Surveyor mutation detection test results of P₁ channel catfish (Ictalurus punctatus). The mutation was targeted at the follicle-stimulating hormone (fsh) gene. The “-” on the left of the molecular marker indicates the control, which is wild-type fish DNA. The right “-” denotes the negative control using water as the DNA template; “m” indicates 1 kb molecular marker. Mutated channel catfish are shown in lanes 1, 3, 4, and 5, and wild-type channel catfish are displayed in lanes 2 and 6. Figure 1 was derived from the full-length gel shown in Supplementary Figure S2.

Figure 2

Sequence analysis of the mutated follicle-stimulating hormone (fsh) gene in channel catfish (Ictalurus punctatus). (A) Sequence analysis of the nucleic acid in the mutated fsh gene.
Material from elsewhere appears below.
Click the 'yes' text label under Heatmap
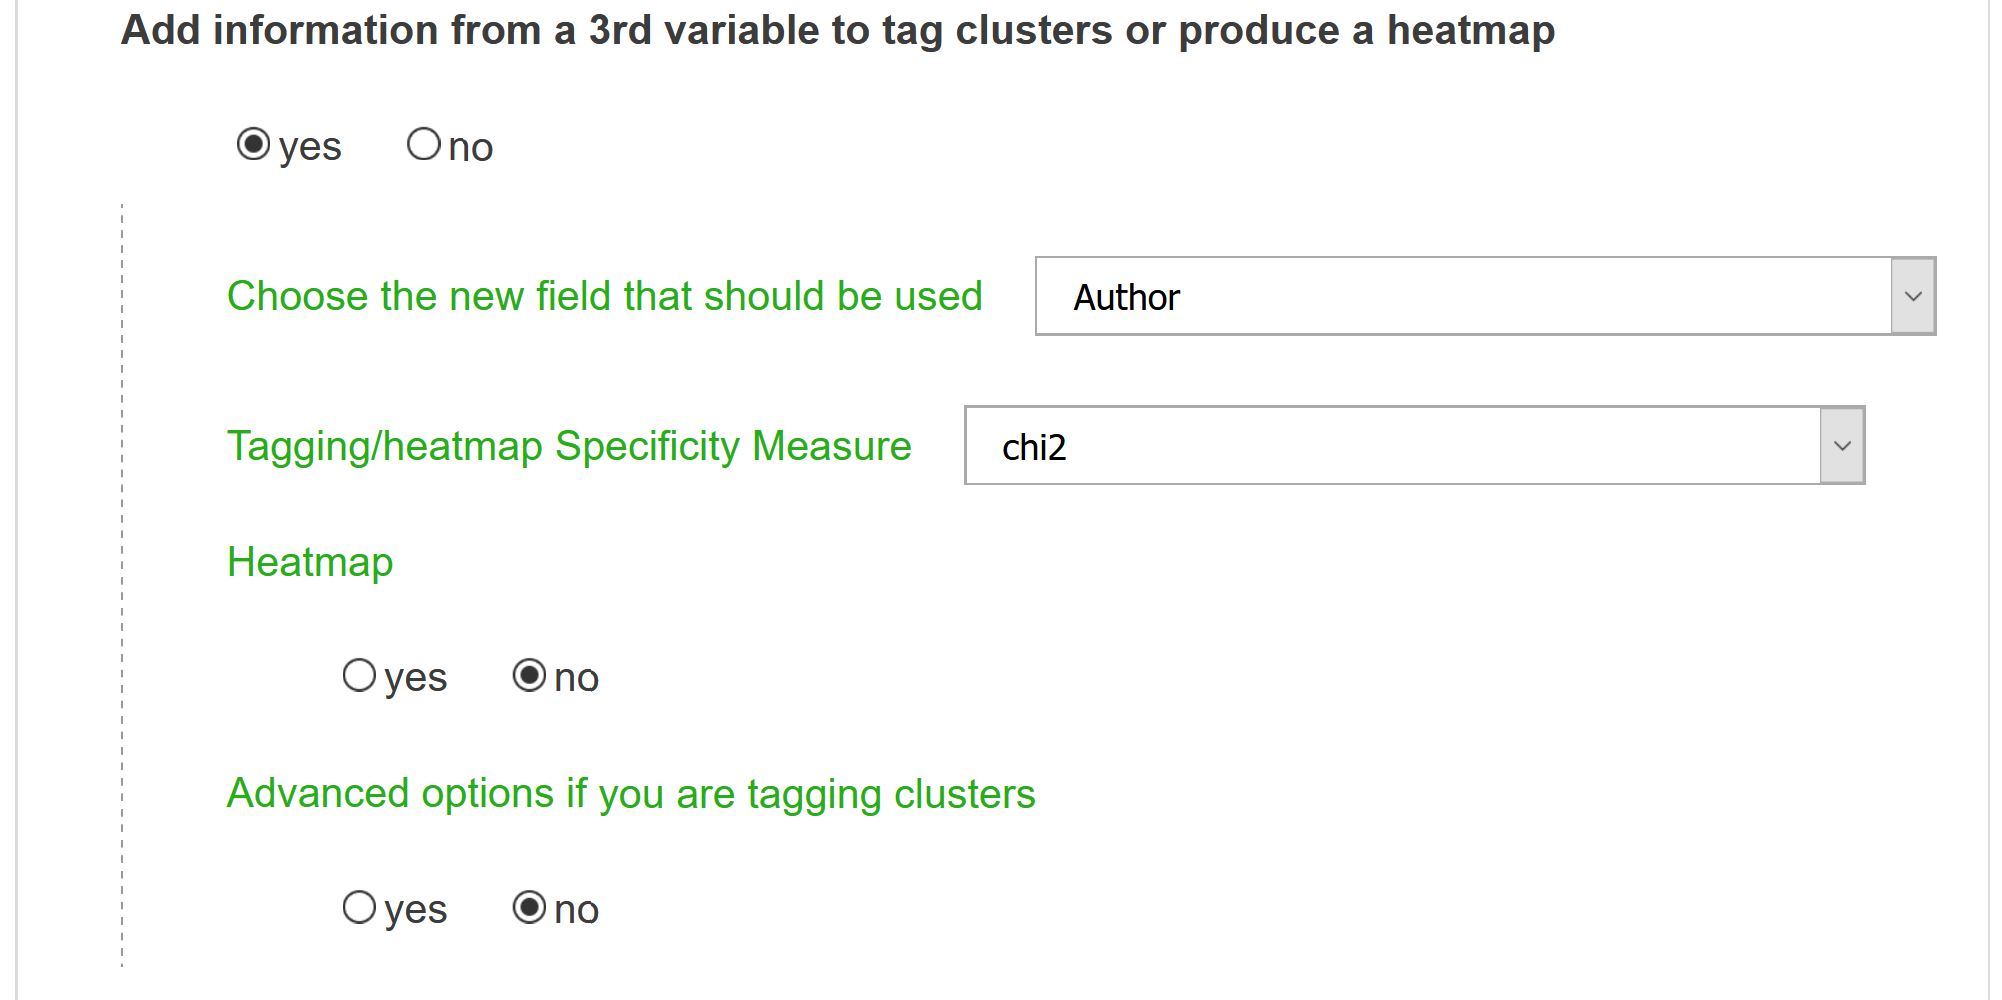Screen dimensions: 2002x1000 [416, 679]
The channel catfish fsh nucleotide sequence of the wild-type is displayed at the top. Orange highlighted sequences represent the target binding sites of the transcription activator-like effector nucleases (TALENs). Blue colored sequences represent the predicted cleavage sites of the nucleases. The mutation types (deletion/insertion/substitution) of nucleotides are shown by red dashes and letters. Numbers of nucleotides deleted (-) or inserted (+) in the edited fsh gene are denoted on the right side of the sequences. (B) Sequence analysis of corresponding predicted amino acid in the fsh mutants. Frameshift reading resulted in a premature stop codon (red colored). Single amino acid deletions or substitutions were caused by changes in one nucleotide mutations or three nucleotide deletions that are highlighted in red. (C) Bright-green shaded areas are the Cys residues, and N-linked glycosylation sites are underlined. The asterisk “*” indicated the same amino acid between normal human and wild-type catfish.

Figure 3

Analysis of transcription activator-like effector nuclease (TALEN) plasmid integration into the genome of channel catfish (Ictalurus punctatus) using polymerase chain reaction (PCR) genome. In (A,B), from the left to the right lanes of “-” denote the negative controls. The left one indicates using water as a template, and the right one indicates the wild-type channel fish sample; the two “+” denote the positives. The left one indicates the TALEN plasmids containing the left DNA binding site, and the right one indicates TALEN plasmids containing the right DNA binding site; “m” indicates 1 kb molecular weight standards. The same six fsh-mutated channel catfish individuals (numbered 1–6) were checked for plasmid DNA element integration. The cytomegalovirus (CMV) promoter region was resolved in (A). The transcription activator-like (TAL) repeats region was resolved in (B). The original full gel image of Figure 3 can be found in Supplementary Figure S3.

Figure 4

Mutation analysis of follicle-stimulating hormone (fsh) gene edited F₁ channel catfish (Ictalurus punctatus) using the Surveyor mutation detection test. “-” represents the wild-type DNA as negative control; “m” represents 1 kb DNA molecular weight standards; numbers (2, 3, 4, 5 and 6) show the mutated channel catfish individuals; lanes numbered 1 and 7 show progeny without anticipated mutation. The full gel picture of Figure 4 can be found in Supplementary Figure S4.